What to work on - Write out the line that has "Click the empty" in it, along with each line that comes after it until the listing ends, and add nothing.

Material to process -
******

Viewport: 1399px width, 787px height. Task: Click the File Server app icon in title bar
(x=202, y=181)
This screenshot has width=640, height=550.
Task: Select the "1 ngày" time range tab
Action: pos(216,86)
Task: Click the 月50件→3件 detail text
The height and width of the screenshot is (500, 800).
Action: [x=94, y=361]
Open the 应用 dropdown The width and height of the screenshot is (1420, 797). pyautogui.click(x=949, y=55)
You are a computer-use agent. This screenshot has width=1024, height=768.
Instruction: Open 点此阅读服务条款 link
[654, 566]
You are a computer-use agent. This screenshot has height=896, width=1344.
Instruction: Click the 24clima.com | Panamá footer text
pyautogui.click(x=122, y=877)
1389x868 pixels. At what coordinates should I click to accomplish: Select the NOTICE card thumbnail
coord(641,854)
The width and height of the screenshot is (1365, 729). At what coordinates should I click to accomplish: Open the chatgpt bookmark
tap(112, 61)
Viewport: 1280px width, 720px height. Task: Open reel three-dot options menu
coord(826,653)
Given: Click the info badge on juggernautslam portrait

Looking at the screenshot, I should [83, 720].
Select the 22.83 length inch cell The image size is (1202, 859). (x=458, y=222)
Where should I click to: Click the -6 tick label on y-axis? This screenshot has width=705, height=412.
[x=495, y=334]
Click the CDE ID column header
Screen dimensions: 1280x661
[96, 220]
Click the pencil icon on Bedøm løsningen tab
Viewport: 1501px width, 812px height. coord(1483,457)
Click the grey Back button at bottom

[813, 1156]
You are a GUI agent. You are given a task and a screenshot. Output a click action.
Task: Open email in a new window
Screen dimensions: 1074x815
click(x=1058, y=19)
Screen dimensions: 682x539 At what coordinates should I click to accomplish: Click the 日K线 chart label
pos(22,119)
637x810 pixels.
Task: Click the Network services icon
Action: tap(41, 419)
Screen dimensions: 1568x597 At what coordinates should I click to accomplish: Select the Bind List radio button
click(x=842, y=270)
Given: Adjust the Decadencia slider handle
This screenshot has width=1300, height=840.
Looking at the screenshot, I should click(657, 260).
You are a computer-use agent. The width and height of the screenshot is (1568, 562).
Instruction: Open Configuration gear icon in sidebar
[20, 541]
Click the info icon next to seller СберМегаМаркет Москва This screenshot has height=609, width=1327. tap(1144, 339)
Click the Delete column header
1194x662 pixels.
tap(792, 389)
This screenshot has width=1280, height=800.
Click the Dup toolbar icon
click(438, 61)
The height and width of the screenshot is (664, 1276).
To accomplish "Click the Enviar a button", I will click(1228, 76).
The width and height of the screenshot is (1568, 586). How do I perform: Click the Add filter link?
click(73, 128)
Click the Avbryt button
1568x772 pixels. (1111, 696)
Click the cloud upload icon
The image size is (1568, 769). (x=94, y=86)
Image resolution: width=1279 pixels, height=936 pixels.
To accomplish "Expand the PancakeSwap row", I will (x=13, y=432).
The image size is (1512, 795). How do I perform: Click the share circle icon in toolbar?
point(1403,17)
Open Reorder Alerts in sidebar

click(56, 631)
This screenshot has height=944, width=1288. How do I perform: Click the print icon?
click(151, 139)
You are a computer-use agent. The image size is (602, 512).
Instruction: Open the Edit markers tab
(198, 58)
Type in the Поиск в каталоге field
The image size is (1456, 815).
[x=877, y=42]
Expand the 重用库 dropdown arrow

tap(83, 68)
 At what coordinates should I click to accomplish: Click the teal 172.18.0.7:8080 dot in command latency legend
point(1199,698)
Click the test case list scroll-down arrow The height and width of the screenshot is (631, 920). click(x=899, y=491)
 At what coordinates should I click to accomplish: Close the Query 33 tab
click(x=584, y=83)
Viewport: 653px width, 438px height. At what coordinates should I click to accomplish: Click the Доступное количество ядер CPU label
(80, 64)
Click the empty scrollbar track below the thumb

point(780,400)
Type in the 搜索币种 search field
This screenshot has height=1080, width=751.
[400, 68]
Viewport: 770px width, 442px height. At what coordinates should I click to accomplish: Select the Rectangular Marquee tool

******

Solution to this problem -
Click the empty scrollbar track below the thumb

point(780,400)
Type in the 搜索币种 search field
This screenshot has height=1080, width=751.
[400, 68]
Viewport: 770px width, 442px height. At what coordinates should I click to accomplish: Select the Rectangular Marquee tool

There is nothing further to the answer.